Es kann im vorliegenden Fall auch nicht als mutwillig angesehen werden, dass der Beklagte sich lediglich mit einer solchen unsubstantiierten Mehrverkehrseinrede verteidigt. Dies ist im Ergebnis prozessual nicht anders zu beurteilen wie ein Bestreiten seiner Vaterschaft mit Nichtwissen. Allein die (unstreitige) intime Beziehung zu der Kindesmutter während der gesetzlichen Empfängniszeit begründet für den Beklagten kein sicheres Wissen von seiner Vaterschaft, das Grundlage für deren - zumutbare - Anerkennung durch ihn und damit Vermeidung des gerichtlichen Verfahrens sein könnte.
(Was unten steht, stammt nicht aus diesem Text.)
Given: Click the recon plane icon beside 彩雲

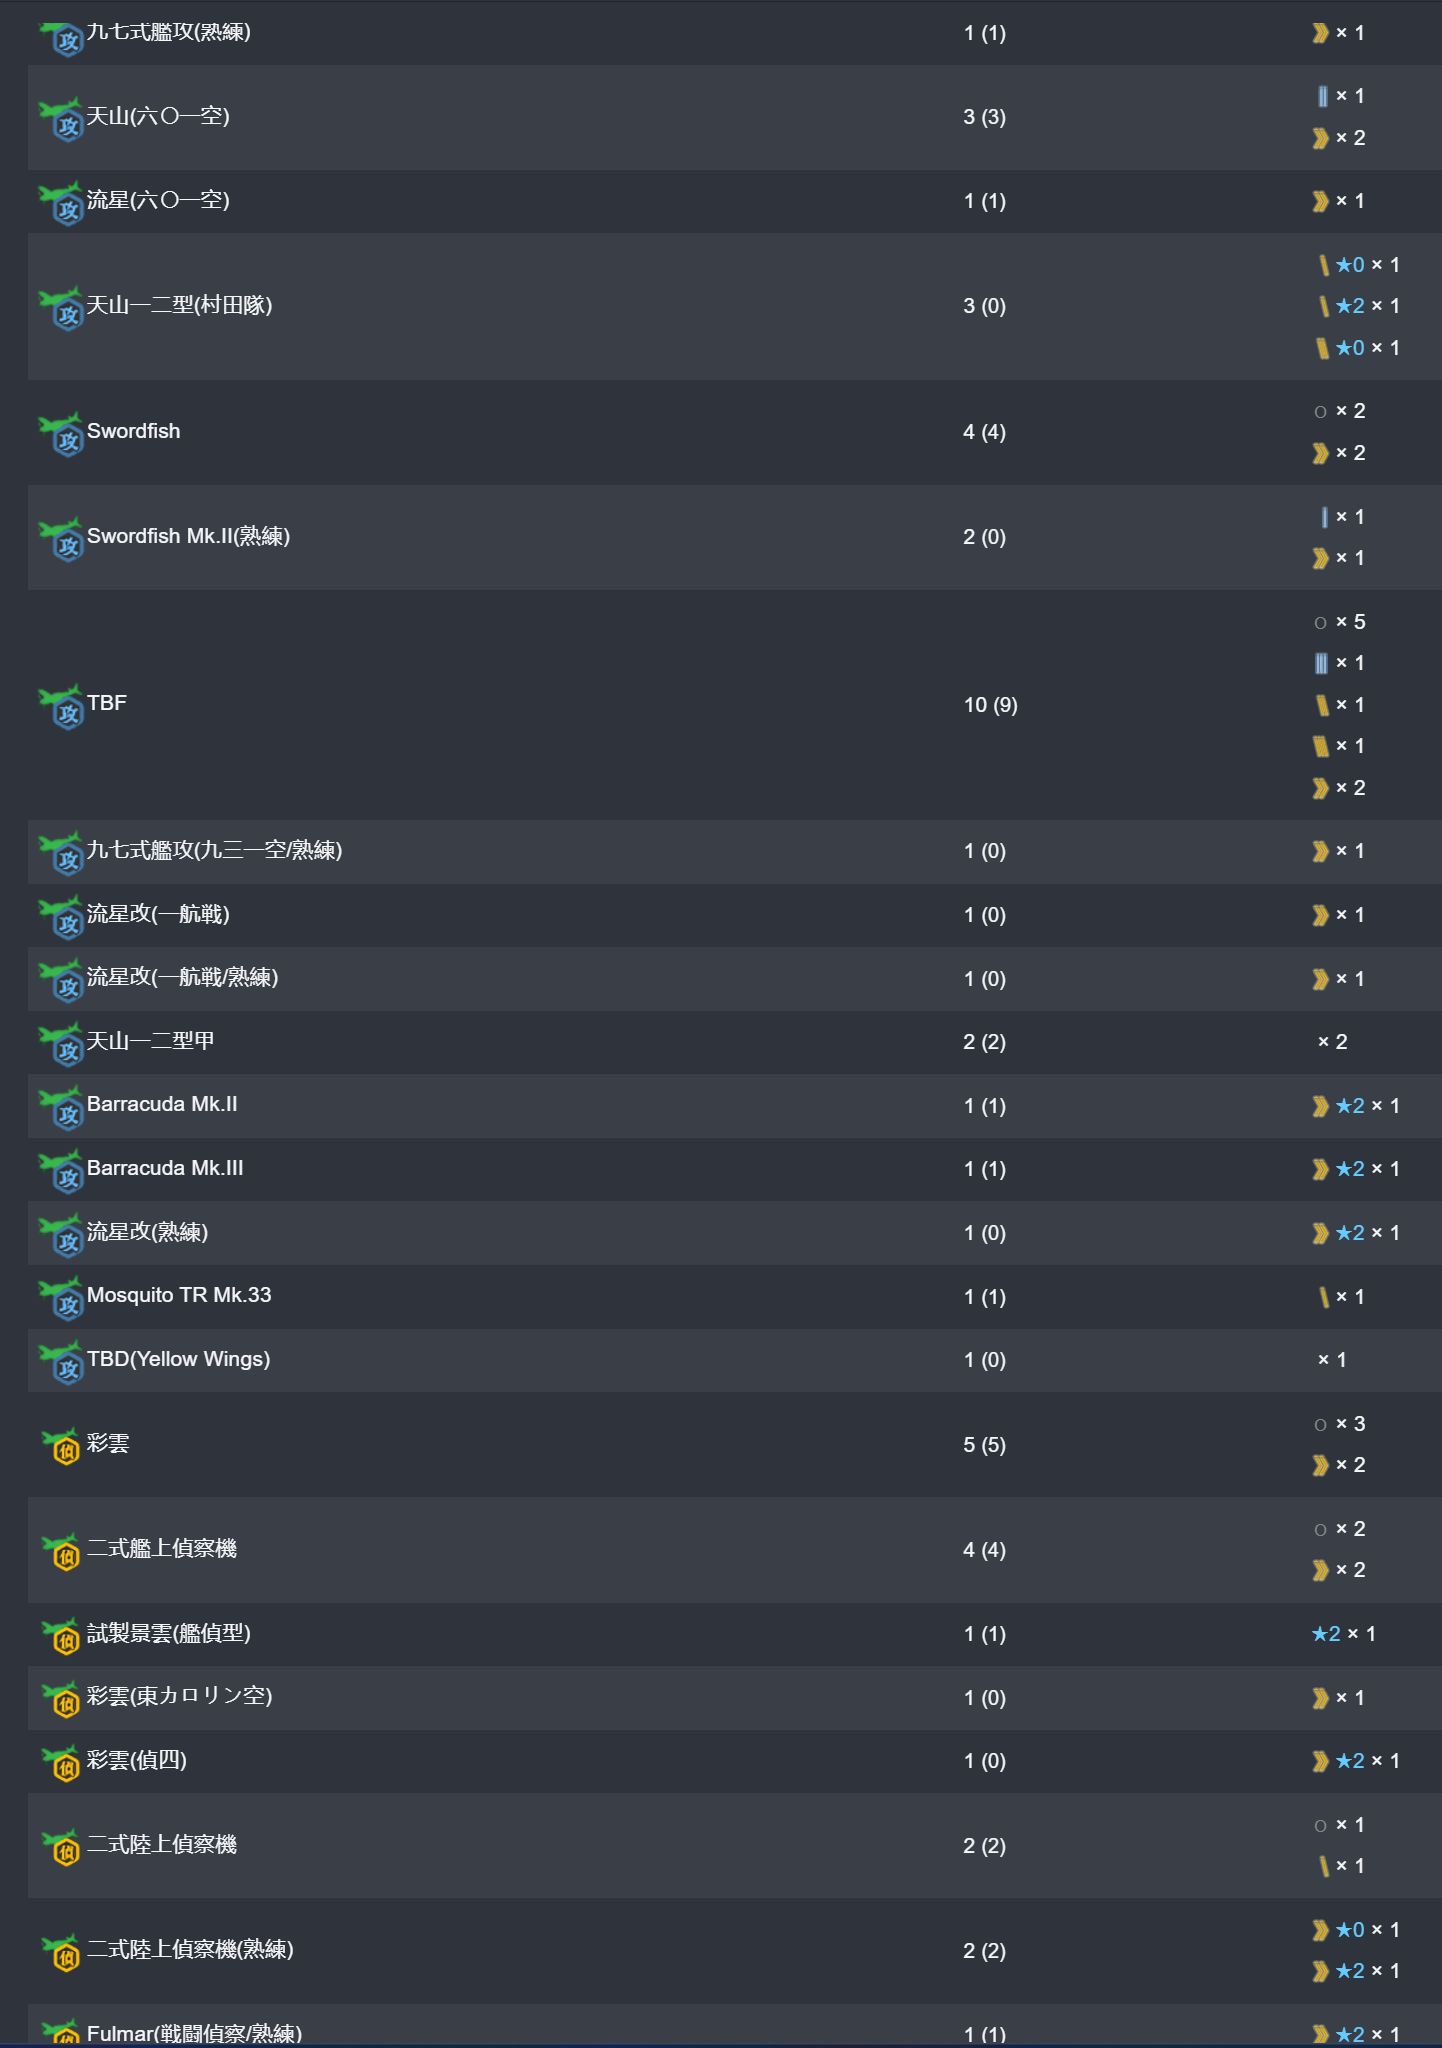Looking at the screenshot, I should [x=61, y=1446].
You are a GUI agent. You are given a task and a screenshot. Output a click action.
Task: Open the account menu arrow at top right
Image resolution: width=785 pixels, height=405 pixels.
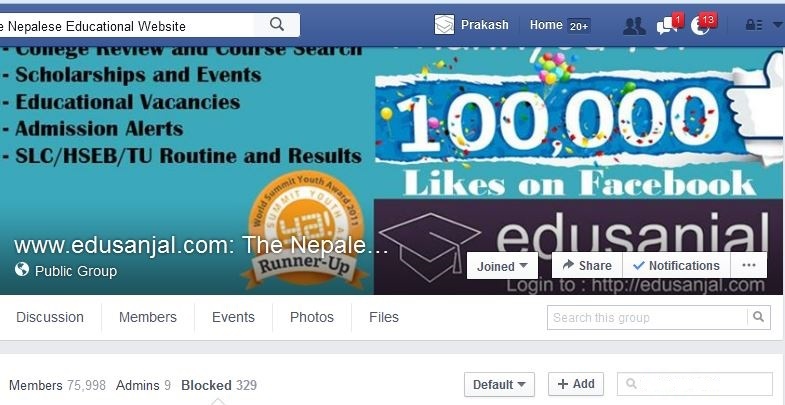click(x=776, y=25)
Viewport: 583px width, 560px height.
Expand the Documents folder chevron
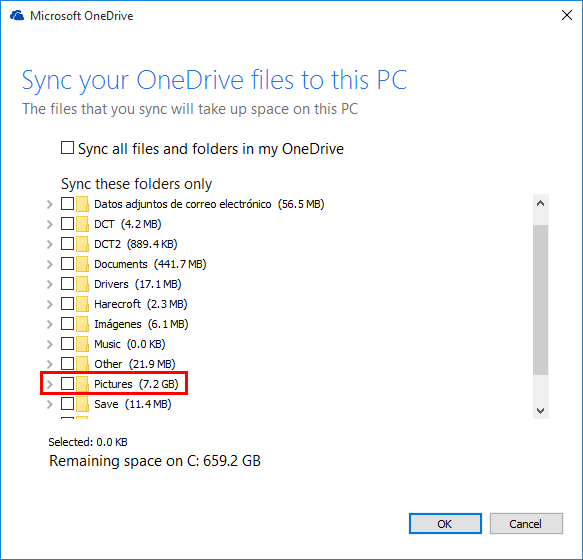(x=49, y=264)
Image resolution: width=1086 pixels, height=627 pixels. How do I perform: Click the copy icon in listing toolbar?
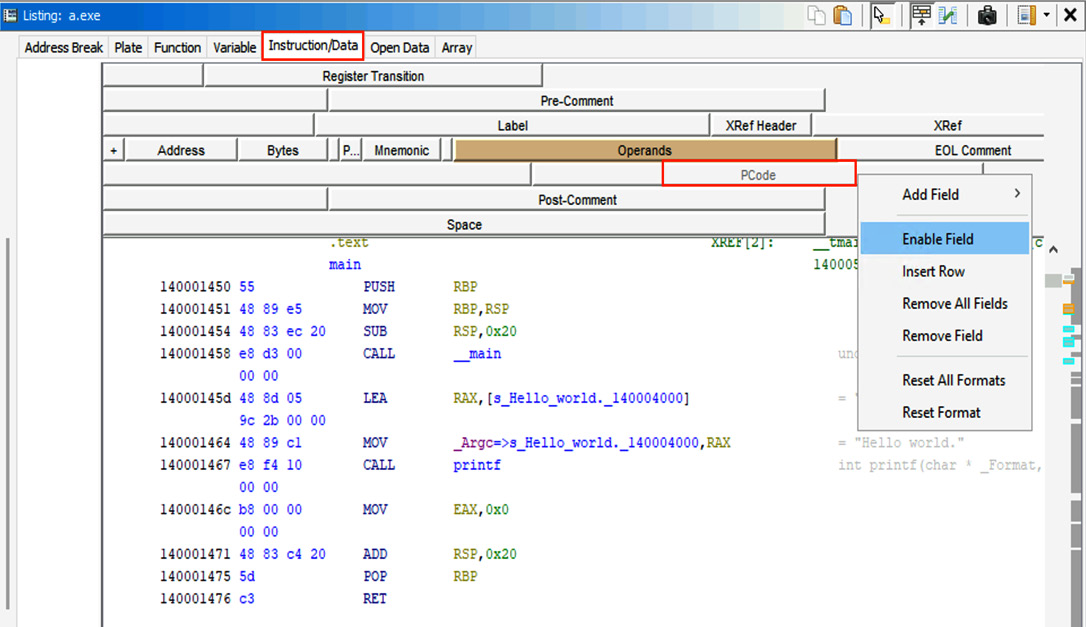[817, 15]
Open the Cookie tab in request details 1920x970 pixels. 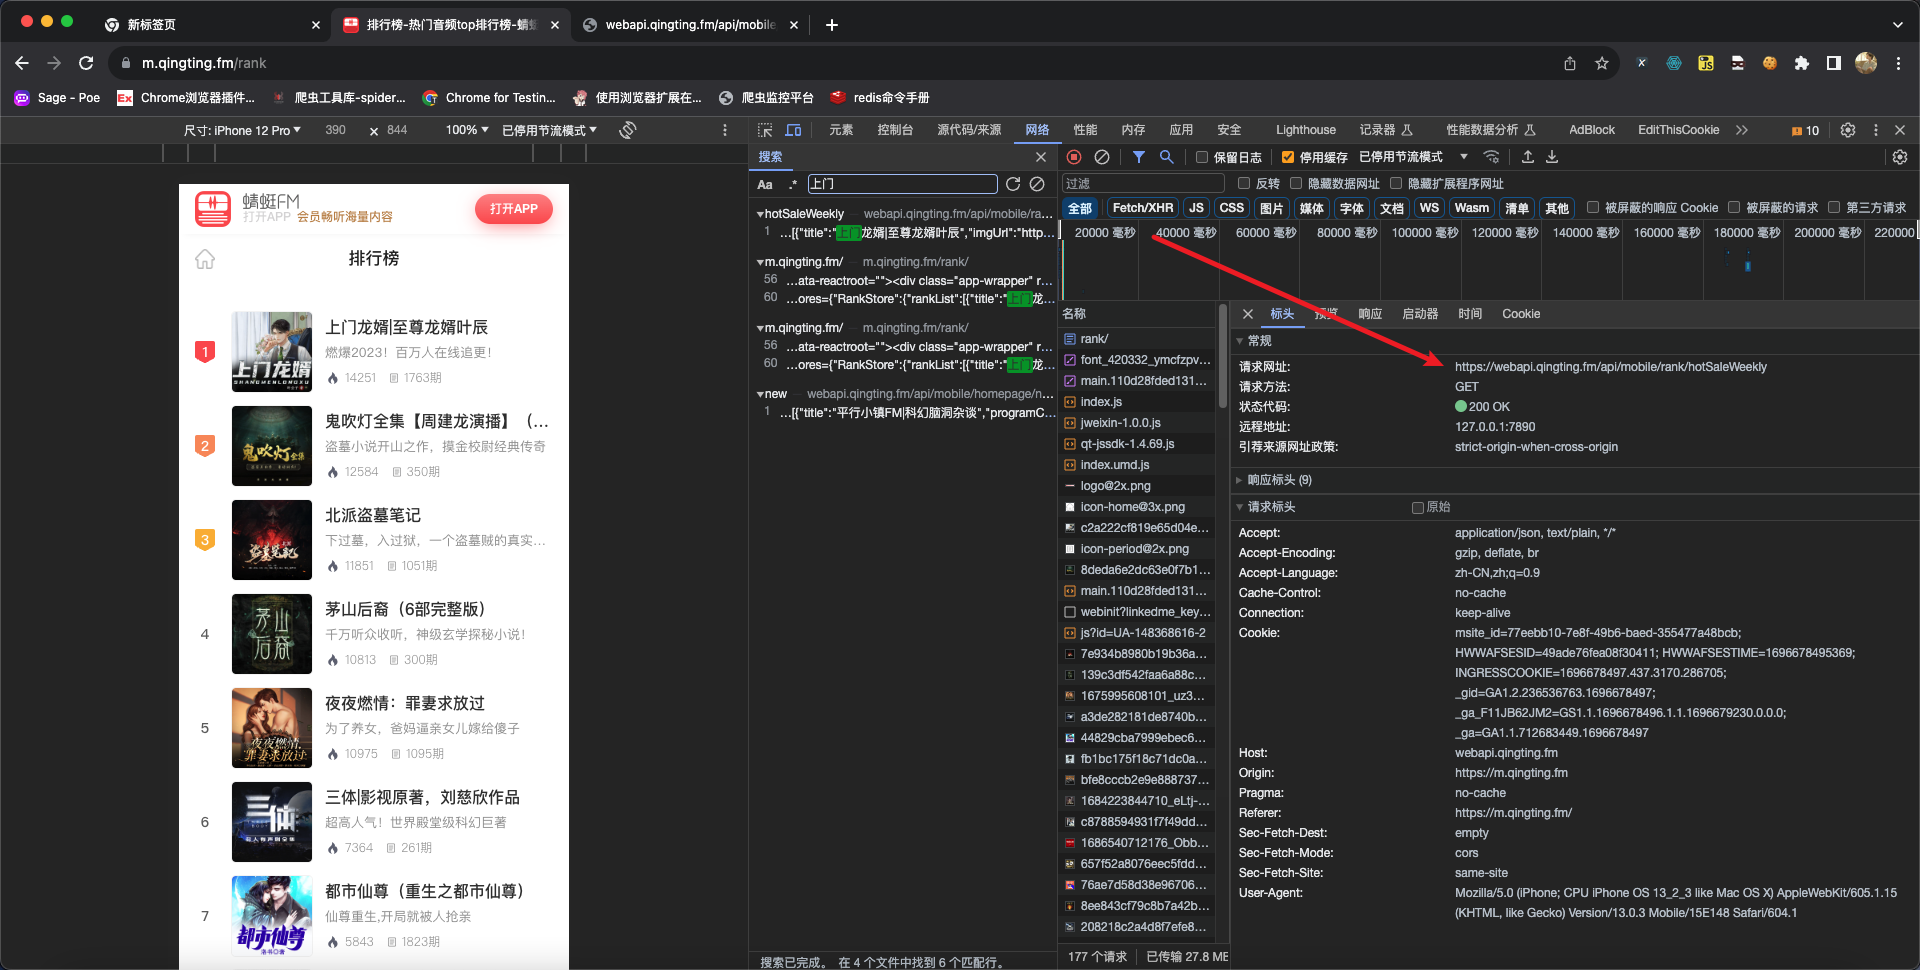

Wegen der erheblichen Folgen eines solchen Statusverfahrens wird sich auch eine vermögende Partei gegenüber einer Vaterschaftsfeststellungsklage regelmäßig dann zur Wehr setzen, wenn sie keine konkreten Hinweise für die Vaterschaft eines anderen hat, sich andererseits aber der eigenen Vaterschaft nicht sicher sein kann.

Da bislang die Bedürftigkeit des Beklagten vom Familiengericht nicht geprüft wurde, ist eine Zurückverweisung der Sache in die 1. Instanz zur nochmaligen Entscheidung über den PKH-Antrag sachgerecht.

Nebenentscheidungen für das Beschwerdeverfahren sind nicht zutreffen.